→ **Passage**:
──────────────────────────────

Mundos Opuestos () is the second studio album by American Latin pop duo Ha*Ash. It was published under the Sony BMG label on September 27, 2005. The album was produced by Áureo Baqueiro. Four singles were released from the album.

Four singles were released from Mundos Opuestos. "Amor a Medias" was released as the lead single in June 2005. The following singles, "Me Entrego a Ti", "¿Qué Hago Yo?" a are composition of the Colombian-american singer Soraya and "Tu Mirada en Mi" is a composition of the Peruvian singer-songwriter Gianmarco. The album features a cover of the song from 1935 "I Want to Be a Cowboy's Sweetheart".

Background and production 
Their second album, Mundos Opuestos was also produced by Áureo Baqueiro. The album features a cover of the song from 1935 I Want to Be a Cowboy's Sweetheart.

──────────────────────────────

→ **Given data**:
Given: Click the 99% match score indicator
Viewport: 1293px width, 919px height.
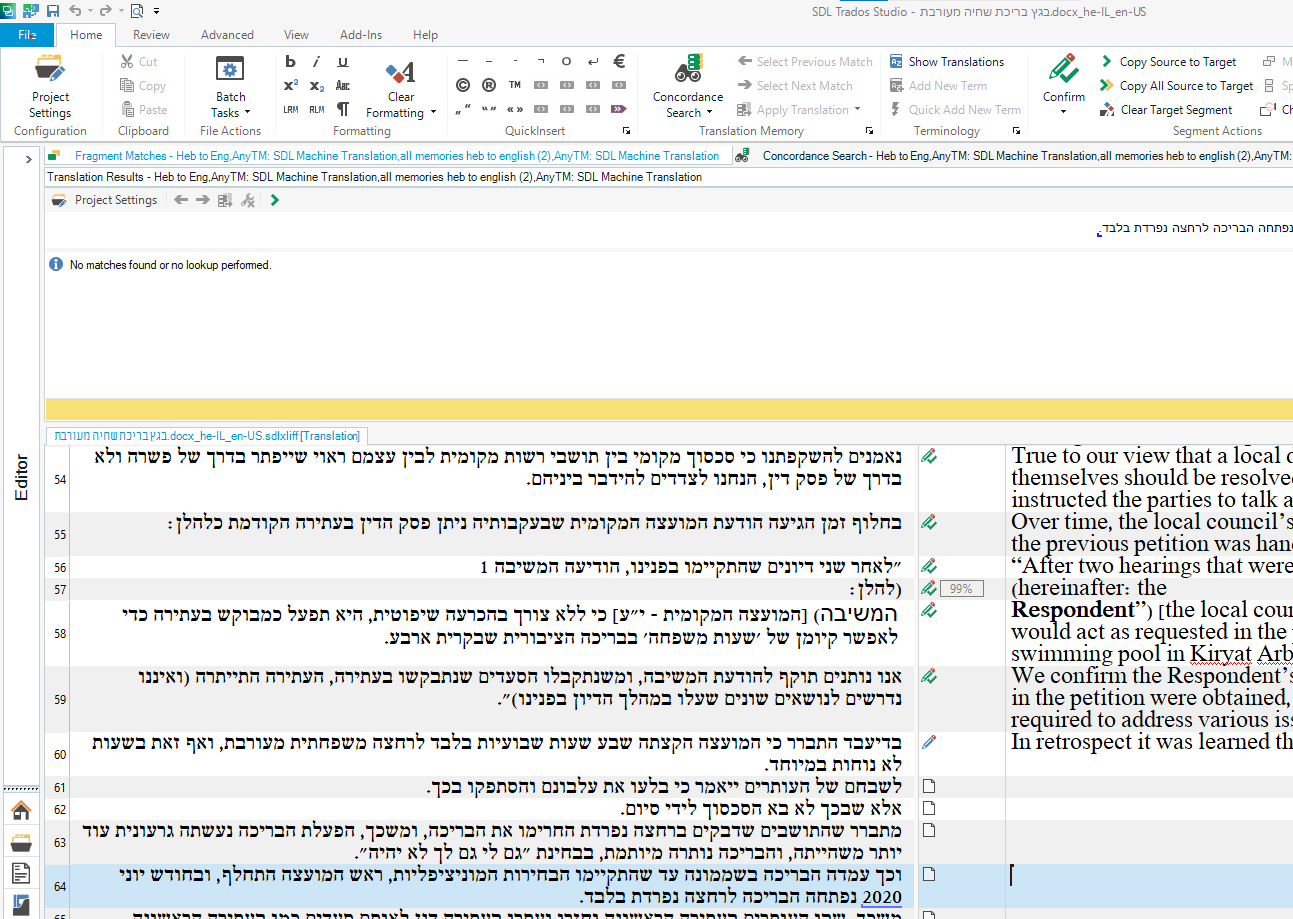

──────────────────────────────

→ **Tasks to perform**:
(A) Summarize the passage about Mundos Opuestos in two sentences.
(B) Transcribe the passage about Mundos Opuestos between "Background and production" and "a Cowboy's Sweetheart.", inclusive.
The listing comes from a separate source and is unrelated to the passage about Mundos Opuestos.

→ **Responses in order**:
(A) Mundos Opuestos is the second studio album by the American Latin pop duo Ha*Ash, published under the Sony BMG label on September 27, 2005, and produced by Áureo Baqueiro. Four singles were released from it, with "Amor a Medias" as the lead single in June 2005, and the album features a cover of the 1935 song "I Want to Be a Cowboy's Sweetheart."

(B)
Background and production 
Their second album, Mundos Opuestos was also produced by Áureo Baqueiro. The album features a cover of the song from 1935 I Want to Be a Cowboy's Sweetheart.